In my last post I briefly mentioned my concerns over Russia and its actions in the Middle East, I would like to take this space to comment on my growing concern over Russia's actions and political developments. When the Cold War ended almost two decades ago, it seemed that the USSR under Gorbachev and then Russia under Yeltsin would be able to slowly re-integrate itself to the expanding global economy. Gorbachev started the trend toward real economic development and integration with the glasnost and perestroika policies, gradually pulling his government away from state domination of the internal markets, allowing for foreign competition, and releasing the communist strangle hold on civil liberties.
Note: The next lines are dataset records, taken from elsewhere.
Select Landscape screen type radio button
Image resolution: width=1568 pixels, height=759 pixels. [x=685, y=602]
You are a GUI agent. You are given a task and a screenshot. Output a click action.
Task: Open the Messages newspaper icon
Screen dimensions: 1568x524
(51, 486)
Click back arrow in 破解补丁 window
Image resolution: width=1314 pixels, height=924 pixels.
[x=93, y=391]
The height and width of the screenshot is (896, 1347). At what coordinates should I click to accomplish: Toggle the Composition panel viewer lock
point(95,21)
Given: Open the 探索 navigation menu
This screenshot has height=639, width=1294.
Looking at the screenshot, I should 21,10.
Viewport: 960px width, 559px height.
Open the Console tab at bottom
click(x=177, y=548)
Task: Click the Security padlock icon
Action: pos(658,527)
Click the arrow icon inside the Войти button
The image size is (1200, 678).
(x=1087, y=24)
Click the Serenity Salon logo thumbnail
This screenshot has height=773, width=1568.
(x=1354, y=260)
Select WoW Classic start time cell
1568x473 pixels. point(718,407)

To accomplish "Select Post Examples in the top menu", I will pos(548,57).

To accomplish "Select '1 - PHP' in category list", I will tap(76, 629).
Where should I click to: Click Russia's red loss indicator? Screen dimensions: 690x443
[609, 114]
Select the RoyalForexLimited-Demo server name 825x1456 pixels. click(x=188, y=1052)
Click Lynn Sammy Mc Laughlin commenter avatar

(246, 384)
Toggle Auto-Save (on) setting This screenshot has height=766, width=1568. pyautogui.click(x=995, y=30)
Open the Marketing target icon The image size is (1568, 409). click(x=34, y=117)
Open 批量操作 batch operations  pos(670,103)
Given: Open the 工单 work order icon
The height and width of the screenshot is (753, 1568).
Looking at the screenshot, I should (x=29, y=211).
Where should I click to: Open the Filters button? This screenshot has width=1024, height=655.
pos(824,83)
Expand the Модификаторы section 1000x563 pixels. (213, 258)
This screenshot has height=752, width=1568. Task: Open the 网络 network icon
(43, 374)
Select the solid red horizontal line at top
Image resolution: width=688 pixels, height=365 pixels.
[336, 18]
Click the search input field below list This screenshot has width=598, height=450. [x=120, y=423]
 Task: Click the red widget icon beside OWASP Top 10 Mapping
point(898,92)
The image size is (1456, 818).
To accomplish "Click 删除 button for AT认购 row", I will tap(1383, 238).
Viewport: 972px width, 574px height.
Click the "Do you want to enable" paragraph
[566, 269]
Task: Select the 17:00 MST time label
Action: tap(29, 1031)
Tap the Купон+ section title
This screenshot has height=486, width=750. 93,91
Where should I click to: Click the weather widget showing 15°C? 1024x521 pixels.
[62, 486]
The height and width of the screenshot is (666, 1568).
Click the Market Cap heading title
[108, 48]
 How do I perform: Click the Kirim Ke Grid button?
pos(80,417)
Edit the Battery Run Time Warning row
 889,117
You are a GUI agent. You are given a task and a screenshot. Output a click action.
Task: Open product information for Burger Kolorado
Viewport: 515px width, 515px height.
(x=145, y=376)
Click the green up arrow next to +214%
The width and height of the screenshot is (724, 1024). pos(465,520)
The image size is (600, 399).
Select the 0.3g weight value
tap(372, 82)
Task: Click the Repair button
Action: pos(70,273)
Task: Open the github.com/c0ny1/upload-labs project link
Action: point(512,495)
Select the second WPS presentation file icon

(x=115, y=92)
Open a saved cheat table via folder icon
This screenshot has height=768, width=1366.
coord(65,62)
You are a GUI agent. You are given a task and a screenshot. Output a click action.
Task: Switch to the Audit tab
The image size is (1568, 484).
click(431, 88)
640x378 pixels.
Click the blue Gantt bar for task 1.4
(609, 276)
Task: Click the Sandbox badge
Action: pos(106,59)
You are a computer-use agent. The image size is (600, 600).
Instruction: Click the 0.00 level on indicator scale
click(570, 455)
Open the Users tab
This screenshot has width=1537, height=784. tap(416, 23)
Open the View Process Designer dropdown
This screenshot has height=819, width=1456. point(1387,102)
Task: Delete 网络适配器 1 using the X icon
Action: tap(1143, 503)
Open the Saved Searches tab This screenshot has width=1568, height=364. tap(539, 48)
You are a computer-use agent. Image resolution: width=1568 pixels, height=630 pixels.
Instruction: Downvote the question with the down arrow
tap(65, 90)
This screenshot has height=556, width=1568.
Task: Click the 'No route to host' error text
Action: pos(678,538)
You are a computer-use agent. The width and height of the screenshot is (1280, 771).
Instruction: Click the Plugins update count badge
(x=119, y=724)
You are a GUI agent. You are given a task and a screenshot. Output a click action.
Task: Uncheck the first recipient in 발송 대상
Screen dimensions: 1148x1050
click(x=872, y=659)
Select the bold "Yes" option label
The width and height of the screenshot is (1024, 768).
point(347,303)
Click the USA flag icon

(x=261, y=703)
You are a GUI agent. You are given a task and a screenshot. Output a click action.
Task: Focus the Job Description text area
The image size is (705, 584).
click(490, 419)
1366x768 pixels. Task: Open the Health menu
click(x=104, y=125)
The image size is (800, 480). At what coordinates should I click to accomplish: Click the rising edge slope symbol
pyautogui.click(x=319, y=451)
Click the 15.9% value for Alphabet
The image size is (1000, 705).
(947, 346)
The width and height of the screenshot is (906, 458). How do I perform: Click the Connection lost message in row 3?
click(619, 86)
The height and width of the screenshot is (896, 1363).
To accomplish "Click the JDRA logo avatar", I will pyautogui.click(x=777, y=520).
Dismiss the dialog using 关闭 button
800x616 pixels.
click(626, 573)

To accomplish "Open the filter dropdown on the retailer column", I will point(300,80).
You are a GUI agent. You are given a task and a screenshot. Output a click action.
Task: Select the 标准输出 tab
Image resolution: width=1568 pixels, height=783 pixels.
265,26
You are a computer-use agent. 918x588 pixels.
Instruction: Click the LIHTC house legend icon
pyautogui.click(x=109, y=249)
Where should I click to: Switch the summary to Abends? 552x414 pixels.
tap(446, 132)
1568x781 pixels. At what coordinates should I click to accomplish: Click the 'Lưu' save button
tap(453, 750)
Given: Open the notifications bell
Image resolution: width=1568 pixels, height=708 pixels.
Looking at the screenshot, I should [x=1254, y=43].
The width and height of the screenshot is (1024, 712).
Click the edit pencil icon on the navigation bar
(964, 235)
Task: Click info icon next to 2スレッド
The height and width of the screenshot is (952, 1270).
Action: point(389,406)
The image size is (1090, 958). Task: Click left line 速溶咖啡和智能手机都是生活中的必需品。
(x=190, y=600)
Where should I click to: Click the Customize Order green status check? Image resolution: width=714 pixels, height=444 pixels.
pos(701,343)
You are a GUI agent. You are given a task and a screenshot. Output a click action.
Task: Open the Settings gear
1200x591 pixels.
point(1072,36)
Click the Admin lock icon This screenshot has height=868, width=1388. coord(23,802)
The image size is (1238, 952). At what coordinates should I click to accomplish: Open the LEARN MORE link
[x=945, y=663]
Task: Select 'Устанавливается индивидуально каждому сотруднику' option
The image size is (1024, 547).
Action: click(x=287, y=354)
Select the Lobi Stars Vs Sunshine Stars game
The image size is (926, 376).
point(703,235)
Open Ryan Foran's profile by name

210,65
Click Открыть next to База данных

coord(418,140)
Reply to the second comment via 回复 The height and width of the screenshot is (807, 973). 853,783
With the demise of the Soviet Union and the election of Boris Yeltsin as the first ever popularly elected leader of Russia, the country continued to attempt a decentralization of economic power and the privatization of corporations. Unfortunately, much of the corruption present under communist rule remained in place and derailed the planned economic development, centralizing it once again. After Yeltsin's resignation, Putin was elected by the people to contain the corruption and expand economic freedom. Here is where Russia's progress becomes cloudy.

Putin has led an interesting life, and I think it offers insight into the man's leadership style and goals. He has a history of combining state positions, but only to consolidate his own power. Beyond that he has ballooned the size of the bureaucracy (11-17% in 2005 alone) and nationalized corporations in an attempt to regulate and control economic growth. By statistical standards, he has succeeded in leaps and bounds with an economic growth rate of 6.7%, compared to the US's rate of 2.9%. Growth in personal incomes has been approximately 12% per year. While these figures are good, there are some problems. The most well known problem in Russia's economy is the well-publicised corruption and organized crime network, both of which act as a funnel for wealth away from the Russian labor force. Also, there is the problem of not having a diverse basis of exportable products. The majority (80%) of exports consists of market driven commodities, such as oil, natural gas, metals, and timber. With any sort of global downturn in the market, or even a recession within one of Russia's major trading partners, a major source of income could vanish. As I mentioned in the last post, much of the state's exports in industrial goods comes in the form of military technology and equipment. Lastly, while productivity and income are up, they still lag far behind the rest of the developed world. Russia's work force is about half of that of the United states and the total GDP is one thirteenth of ours. Russia's GDP per capita in 2006 was just over $12,000, as compared to the United States GDP per capita of around $43,000. None of that can sit well with the world's only former-superpower.

In addition to the economic troubles, some of Russia's policies are disconcerting as well. Putin has developed such a cult-of-personality (his 2000 election was with a 56% majority vote, followed by the 2004 election by over 70% of the vote, along with a high approval rate) that he can organize the wildly popular youth movement, the Nashi, and even name his successor, Dmitri Medvedev. Putin's nationalistic youth movement indoctrinates the next generation of leaders to state (read: Vladimir Putin) approved ways of thinking and revisionist history, glorifying the exploits of the USSR. The group is strikingly reminiscent of the Hilter-Jugend in the 1930's, even being accused of silencing dissenting voices within the country. Also, Russia's handling of the situation with Chechnya demonstrates the lessons in diplomacy Putin learned during his time in the KGB. Finally, Putin's ability to virtually assure Medvedev's election this year tells me that the former state security officer become president will continue to be a major player in the formation of policy and diplomatic affairs.

Let us not forget, Putin is a man who was trained by one if the best propaganda machines the world has ever seen, the KGB. Win the hearts and minds of the people, or beat them into agreement, all is fair in the secretive and brutal world of the secret police.